Overspending on weddings was never Childs’ plan, but the expenses associated with being a good friend quickly added up. In 2014 the 30-year-old received her first wedding invitation as an adult, spending an estimated £500 (around $680) to attend a weekend outside of London with a group of friends. “It was amazing, they threw a really good party,” she tells Glamour of the first big weekend splurge. Two more weddings that same year added several hundred more pounds to her expenses, and an average of four weddings per year ever since began to take a toll on her finances. “There wasn’t a moment where I thought, This is going to cause me to go into debt,” Childs says, but 2017 became the year that overspending and weddings became inseparable, and Childs decided to stop paying the approximate equivalent of $820 per month to live in a London flat and moved back in with her parents, rent-free.

“Last year it started to feel a bit more like money [anxiety] was [the feeling associated] with going to a wedding rather than being excited about it,” Childs says. Still, she says that’s not a reason to not attend. “You don’t say no to a family wedding,” noting that all the nonrelatives’ weddings she’s attend have been “really good friends.”

Child’s wedding-related debt started slowly, with her booking accommodations for weddings months in advance with the idea of saving money before prices increased. “You get the invite and, you know, you need to book a hotel and transportation,” she says, noting all the costs aren’t always transparent when you RSVP yes. “I would put everything on a credit card thinking I would pay it off, but because there were so many weddings, a month would pass, and then the next month’s weddings would come and I think I would pay if off.…” But she didn’t.

Childs at a wedding
Childs at a wedding
Courtesy of subject

Add to the wedding weekend the hen parties that Childs would attend: local weekends where bridesmaids are expected to pay for decorations, bonding activities (including pottery classes, making flower crowns, willow weaving, paddle boarding, says Childs) and accommodations for the bride, along with themselves. Childs estimates it costs £250 (approximately $340 to attend an average hen party, but then add another $70 or so per round of drinks for the guests, plus more if you’re a bridesmaid and don’t want to ask other guests, like colleagues, to chip in on decor or other small items that all add up. She's since realized the bells and whistles of these weekends aren't always worth it. ”I think people should think about what the hen party is about, being with your friends and having a good time, and remember that it’s about feelings and people instead of material things or experiences,” Childs says.

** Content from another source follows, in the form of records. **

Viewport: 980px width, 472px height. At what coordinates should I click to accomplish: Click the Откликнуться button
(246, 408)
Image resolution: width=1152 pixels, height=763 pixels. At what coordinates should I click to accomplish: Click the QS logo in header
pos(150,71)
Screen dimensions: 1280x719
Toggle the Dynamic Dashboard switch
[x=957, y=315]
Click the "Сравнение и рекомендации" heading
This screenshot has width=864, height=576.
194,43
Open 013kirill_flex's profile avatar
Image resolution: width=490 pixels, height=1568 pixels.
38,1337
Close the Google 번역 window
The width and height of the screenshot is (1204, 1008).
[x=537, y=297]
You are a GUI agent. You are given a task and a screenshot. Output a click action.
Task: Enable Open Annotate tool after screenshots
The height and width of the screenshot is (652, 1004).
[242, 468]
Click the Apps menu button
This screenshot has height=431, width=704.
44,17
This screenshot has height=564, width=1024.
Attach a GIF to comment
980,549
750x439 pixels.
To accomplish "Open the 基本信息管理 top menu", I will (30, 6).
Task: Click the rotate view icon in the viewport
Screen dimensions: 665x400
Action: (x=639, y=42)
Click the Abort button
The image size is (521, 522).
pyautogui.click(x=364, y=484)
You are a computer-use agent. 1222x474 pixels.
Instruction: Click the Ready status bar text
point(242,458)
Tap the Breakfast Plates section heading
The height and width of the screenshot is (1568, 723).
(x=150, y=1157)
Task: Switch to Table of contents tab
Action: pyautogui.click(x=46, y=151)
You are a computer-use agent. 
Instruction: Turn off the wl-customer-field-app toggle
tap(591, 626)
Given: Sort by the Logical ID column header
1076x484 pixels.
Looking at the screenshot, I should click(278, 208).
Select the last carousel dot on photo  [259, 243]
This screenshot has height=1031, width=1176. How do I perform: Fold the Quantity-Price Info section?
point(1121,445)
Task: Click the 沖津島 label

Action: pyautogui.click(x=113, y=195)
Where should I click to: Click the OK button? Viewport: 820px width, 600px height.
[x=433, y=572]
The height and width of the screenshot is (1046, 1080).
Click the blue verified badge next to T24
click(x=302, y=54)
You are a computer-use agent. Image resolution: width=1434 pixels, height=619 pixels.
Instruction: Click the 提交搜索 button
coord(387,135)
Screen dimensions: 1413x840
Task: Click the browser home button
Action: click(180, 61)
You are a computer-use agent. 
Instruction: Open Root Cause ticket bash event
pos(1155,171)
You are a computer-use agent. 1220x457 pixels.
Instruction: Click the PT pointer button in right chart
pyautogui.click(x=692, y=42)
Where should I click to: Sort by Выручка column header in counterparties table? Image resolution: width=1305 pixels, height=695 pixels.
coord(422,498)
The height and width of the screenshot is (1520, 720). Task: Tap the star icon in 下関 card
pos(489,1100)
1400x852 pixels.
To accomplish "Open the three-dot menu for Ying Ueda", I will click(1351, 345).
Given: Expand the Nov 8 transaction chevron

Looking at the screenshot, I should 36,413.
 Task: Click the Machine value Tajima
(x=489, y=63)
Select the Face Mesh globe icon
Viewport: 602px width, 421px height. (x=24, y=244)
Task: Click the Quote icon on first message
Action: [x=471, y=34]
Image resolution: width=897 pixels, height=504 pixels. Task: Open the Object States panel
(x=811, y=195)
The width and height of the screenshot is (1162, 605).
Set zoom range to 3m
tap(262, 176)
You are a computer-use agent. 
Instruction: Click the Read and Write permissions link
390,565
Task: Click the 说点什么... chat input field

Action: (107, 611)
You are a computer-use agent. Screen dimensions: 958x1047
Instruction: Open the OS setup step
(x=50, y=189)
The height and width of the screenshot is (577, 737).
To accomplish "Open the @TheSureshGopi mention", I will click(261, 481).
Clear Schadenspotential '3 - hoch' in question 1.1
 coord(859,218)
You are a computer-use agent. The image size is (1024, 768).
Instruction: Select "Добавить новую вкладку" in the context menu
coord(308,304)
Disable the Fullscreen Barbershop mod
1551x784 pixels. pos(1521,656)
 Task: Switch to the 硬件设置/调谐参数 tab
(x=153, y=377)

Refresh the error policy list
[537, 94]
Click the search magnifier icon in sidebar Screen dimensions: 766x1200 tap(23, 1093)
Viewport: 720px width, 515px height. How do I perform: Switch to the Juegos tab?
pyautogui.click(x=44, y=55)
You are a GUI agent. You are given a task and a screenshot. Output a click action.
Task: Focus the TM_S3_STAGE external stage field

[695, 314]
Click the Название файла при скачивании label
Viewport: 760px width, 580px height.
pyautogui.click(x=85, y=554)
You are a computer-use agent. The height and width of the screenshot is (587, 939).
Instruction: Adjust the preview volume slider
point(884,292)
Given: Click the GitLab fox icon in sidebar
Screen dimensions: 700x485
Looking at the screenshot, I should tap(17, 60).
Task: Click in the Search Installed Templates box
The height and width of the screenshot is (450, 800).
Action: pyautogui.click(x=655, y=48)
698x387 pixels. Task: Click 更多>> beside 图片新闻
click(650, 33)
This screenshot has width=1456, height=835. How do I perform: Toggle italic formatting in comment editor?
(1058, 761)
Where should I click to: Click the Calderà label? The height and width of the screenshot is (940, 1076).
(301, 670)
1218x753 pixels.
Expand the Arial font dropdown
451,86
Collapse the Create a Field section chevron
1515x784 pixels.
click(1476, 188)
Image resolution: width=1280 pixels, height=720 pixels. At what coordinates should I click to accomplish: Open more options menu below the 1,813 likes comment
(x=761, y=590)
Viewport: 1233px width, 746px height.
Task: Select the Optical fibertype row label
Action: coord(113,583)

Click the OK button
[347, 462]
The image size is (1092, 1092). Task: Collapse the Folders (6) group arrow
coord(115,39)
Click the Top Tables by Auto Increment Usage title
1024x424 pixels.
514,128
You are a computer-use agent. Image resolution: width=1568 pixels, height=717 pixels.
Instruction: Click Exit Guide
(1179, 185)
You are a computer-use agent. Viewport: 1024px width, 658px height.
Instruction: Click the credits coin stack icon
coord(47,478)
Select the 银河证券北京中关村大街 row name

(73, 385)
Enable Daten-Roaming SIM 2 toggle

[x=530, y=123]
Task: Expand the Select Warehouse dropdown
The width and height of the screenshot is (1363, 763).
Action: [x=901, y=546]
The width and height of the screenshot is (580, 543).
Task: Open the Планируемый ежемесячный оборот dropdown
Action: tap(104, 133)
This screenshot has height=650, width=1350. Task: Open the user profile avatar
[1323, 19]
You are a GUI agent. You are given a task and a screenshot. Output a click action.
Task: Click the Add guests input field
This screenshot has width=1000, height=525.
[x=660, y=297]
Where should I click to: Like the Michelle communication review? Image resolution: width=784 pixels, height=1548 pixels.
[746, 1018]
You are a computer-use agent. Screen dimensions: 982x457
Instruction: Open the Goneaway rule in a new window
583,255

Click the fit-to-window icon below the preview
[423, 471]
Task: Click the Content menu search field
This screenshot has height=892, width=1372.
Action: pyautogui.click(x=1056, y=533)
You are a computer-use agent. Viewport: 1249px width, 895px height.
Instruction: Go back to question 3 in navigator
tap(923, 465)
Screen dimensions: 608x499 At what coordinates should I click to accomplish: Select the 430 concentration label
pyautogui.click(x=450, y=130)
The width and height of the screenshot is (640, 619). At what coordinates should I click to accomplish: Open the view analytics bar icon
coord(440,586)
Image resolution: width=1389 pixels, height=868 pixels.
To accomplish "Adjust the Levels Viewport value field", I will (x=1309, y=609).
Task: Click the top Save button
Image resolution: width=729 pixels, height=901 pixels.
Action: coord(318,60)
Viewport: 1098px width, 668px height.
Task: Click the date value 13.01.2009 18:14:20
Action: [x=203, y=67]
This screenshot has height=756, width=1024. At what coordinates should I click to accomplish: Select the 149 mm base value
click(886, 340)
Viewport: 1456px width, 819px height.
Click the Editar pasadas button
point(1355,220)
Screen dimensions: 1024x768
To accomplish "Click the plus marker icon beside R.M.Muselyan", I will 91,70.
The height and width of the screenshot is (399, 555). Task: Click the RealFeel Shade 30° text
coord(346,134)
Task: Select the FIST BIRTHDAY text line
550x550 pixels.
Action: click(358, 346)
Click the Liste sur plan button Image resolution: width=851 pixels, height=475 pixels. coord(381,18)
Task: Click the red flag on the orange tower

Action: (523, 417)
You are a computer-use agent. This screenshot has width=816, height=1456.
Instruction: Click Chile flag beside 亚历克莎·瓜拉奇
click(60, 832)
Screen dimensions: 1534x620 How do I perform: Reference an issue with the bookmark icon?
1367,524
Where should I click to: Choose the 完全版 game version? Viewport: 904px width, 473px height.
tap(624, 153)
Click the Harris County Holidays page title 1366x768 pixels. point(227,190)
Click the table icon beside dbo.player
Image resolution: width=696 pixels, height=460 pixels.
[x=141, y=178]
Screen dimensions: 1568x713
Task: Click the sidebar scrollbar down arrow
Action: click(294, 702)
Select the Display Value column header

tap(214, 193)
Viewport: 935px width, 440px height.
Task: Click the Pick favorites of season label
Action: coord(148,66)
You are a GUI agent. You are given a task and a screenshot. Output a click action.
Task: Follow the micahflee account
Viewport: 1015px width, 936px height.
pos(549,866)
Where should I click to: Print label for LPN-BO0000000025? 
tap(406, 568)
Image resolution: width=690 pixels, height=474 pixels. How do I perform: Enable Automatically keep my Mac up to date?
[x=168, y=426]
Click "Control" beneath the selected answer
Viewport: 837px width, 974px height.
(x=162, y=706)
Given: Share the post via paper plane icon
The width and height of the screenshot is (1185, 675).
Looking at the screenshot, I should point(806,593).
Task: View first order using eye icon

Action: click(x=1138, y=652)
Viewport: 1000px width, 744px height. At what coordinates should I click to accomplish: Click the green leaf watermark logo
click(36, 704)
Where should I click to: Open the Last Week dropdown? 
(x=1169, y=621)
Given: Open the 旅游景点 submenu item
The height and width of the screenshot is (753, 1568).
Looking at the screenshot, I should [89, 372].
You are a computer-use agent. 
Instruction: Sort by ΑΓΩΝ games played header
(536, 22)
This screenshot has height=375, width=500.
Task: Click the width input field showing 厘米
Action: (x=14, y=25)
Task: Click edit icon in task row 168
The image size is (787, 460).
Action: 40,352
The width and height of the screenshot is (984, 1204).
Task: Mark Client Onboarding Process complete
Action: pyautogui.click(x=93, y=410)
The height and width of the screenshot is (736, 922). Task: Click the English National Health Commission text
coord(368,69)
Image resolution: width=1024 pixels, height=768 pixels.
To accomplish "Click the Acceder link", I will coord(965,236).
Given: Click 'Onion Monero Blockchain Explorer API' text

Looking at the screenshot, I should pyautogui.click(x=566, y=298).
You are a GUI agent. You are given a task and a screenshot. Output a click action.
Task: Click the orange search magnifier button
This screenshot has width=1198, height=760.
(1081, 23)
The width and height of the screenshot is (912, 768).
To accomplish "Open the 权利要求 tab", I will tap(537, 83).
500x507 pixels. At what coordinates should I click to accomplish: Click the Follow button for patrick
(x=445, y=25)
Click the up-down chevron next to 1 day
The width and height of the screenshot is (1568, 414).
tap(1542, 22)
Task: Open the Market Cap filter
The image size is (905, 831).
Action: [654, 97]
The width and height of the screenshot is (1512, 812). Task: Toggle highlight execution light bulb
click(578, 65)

Childs says she now feels less obliged to say yes to all bachelorette parties, but weddings are still important to her. “I think it’s a real privilege to be invited and the [couple] wants you to go,” she says. “If you’re a bride, you’re probably not thinking about the guests’ budget, you’re thinking about your flowers and your cake.”

Childs, right, at another wedding
Childs, right, at another wedding
Courtesy of subject

To mitigate the costs of wedding attendance, Childs is trying to rewear outfits or borrow clothes from a friend. For her seventh bridesmaid stint next month, the bride purchased Childs’ dress, which has helped.

After appearing on a British talk show, Childs has been bombarded with media attention for talking about the expenses associated with being a wedding guest, but she says her friends aren’t upset by her public commentary. In the future, the attention may make it easier to discuss budgeting and finances with brides-to-be and bridesmaids.

“It’s a true fact that weddings are really expensive; even if you stay in the cheapest hotel and buy the cheapest gift off the list and borrow a dress, you still need to travel and get accommodations and maybe get a taxi to the wedding,” Childs says. “Even if you try to save money, you end up spending a lot.”